Mieszkańcy pokryją długi dewelopera. Każą im zapłacić za mieszkania drugi raz!

Dramat kilkudziesięciu rodzin z bloku przy ulicy Partyzantów we Wrocławiu. Kupili mieszkania ale nie są ich właścicielami. Aktów notarialnych nie ma, bo deweloper rozpoczął procedurę upadłości układowej. Mieszkańcom zaproponowano wyjście z kłopotów: mają dopłacić do swoich lokali , a tak naprawdę… zapłacić za nie jeszcze raz.

- Kupiłam mieszkanie w 2004 roku ale do dziś nie otrzymaliśmy aktu własności, mimo że wpłaciliśmy całość kwoty. Zapłaciłam 250 tys. zł i 30 tys. zł za garaż – opowiada jedna z mieszkanek bloku.

- Ja kupiłem mieszkanie w 2003 roku płacąc całość. W sumie 340 tys. zł – mówi inny mieszkaniec.

Wszystkie kłopoty zaczęły się w 2010 roku kiedy deweloper, spółka Empor, który sprzedał ludziom mieszkania, rozpoczął procedurę upadłości układowej. Ta procedura trwa do dziś.

- W  ramach tego miał powstać układ, który równomiernie rozłoży zadłużenie na wszystkich członków.

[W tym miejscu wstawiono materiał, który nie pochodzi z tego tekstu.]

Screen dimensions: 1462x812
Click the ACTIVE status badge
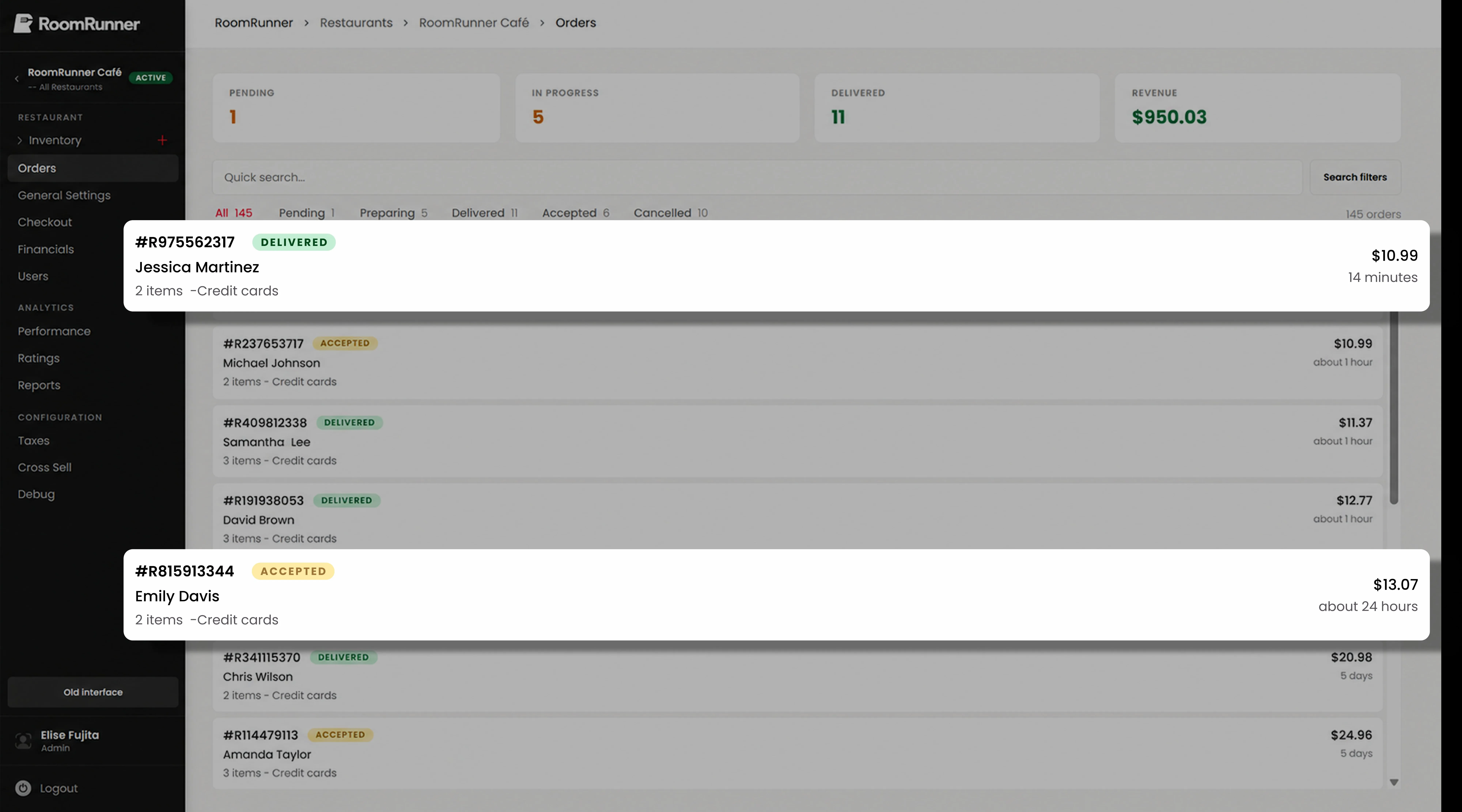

Z tego nic nie będzie, bo jest brak zgody głównego wierzyciela – wyjaśnia jeden z lokatorów.

- Musieliśmy dopłacić jeszcze po 20 tys. zł do toczącej się procedury. Sąd nakazał, inaczej wypadlibyśmy z listy wierzycieli – mówi jedna z mieszkanek.

Zarządca w postępowaniu układowym proponuje mieszkańcom wyjście z kłopotów. Mają dopłacić do swoich mieszkań.
A w rzeczywistości… zapłacić za nie jeszcze raz.

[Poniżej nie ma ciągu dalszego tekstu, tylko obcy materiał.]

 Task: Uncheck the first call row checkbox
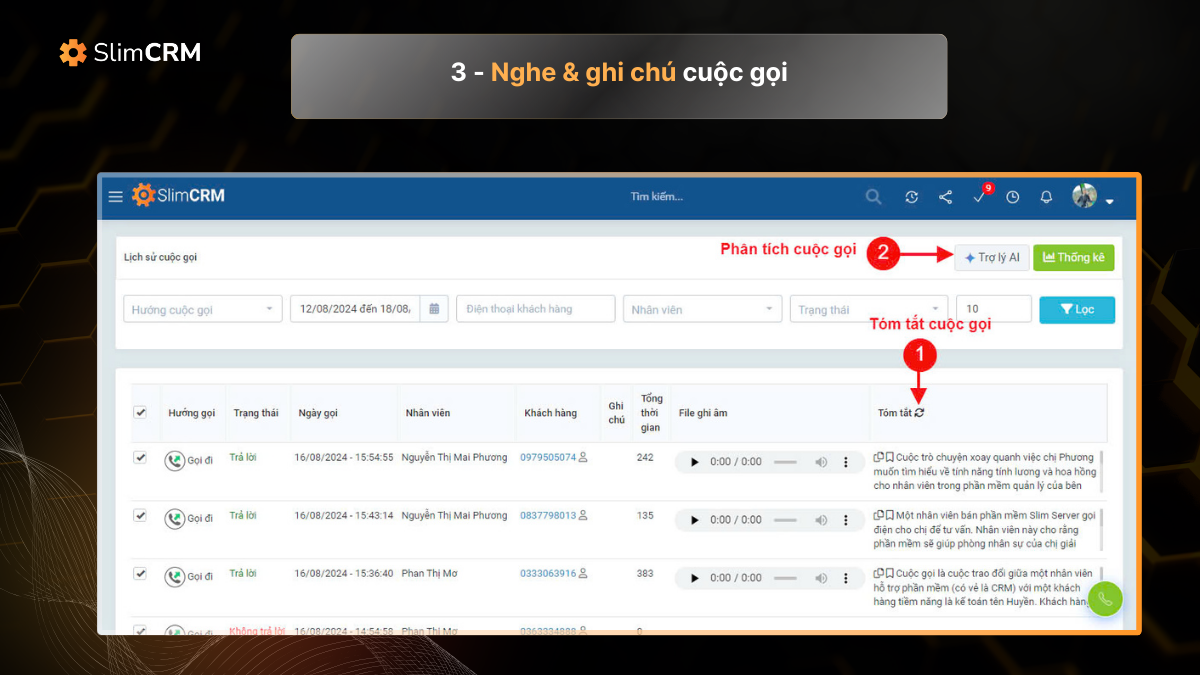click(141, 457)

- Muszę  dopłacić 2500 zł  od metra, w sumie około 180 tys. zł – opowiada jedna z lokatorek.

Pani Jolanta Chornowicz swoje mieszkanie kupiła w 2008 roku po powrocie do kraju z zagranicy. Zapłaciła prawie 300 tys. zł. Dziś syndyk chce, żeby znowu zapłaciła za swoje mieszkanie. Kobiety na to nie stać. 

- Mam dopłacić 3800 zł od metra ( w sumie ok.  250 ty. zł). To jest dla mnie kwota nie do zapłacenia. Mam nadzieję, że jakoś dojdę do porozumienia – mówi Jolanta Chornowicz.

Zarządca w postępowaniu układowym nie chciał wypowiadać się przed kamerą. - Nie będę się spotykać, nie mam ochoty rozmawiać na ten temat. Jeżeli chcą państwo uzyskać informacje na ten temat, proszę się kontaktować z rzecznikiem Sądu Okręgowego we Wrocławiu – słyszymy przez telefon.

Kilkadziesiąt osób może zostać bez dachu nad głową. Całe rodziny. Mieszkańcy bloku czują się bezsilni. Twierdzą, ze nikt nie chce im pomóc.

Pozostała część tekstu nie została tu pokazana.